Exercise task: Copy the lines word for word, starting with the line that contains "You are a GUI" and going on through the last line, both ends included. Leave the pictures out of your copy.

--- begin ---

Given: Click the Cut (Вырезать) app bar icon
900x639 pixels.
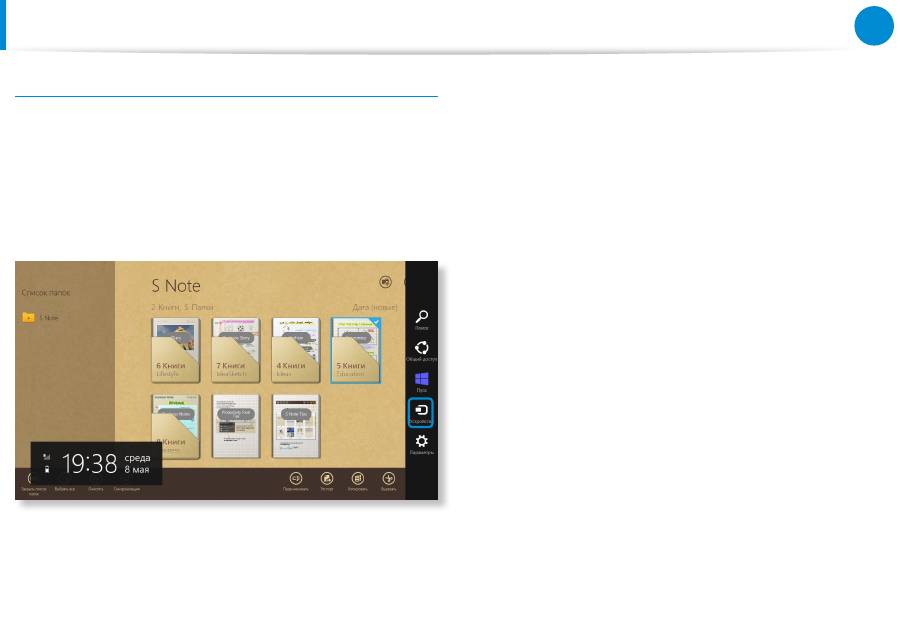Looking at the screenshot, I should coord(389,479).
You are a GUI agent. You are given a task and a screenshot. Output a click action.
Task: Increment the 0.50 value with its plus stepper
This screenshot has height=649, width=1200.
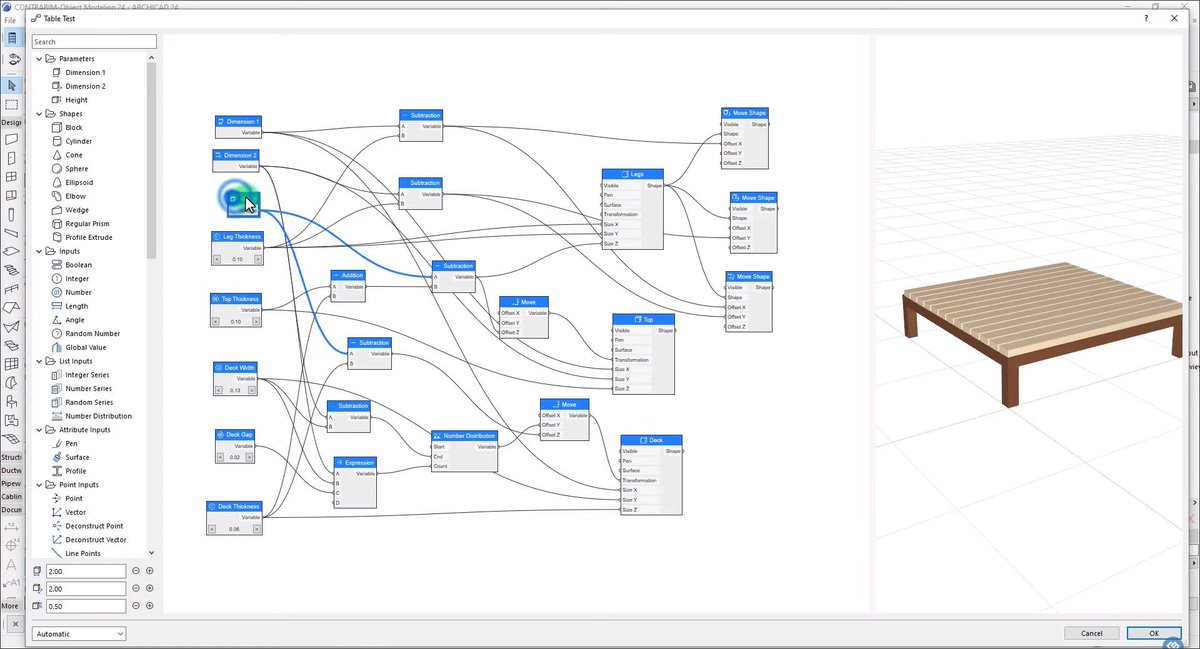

--- end ---

Response to this task:
You are a GUI agent. You are given a task and a screenshot. Output a click action.
Task: Increment the 0.50 value with its plus stepper
This screenshot has height=649, width=1200.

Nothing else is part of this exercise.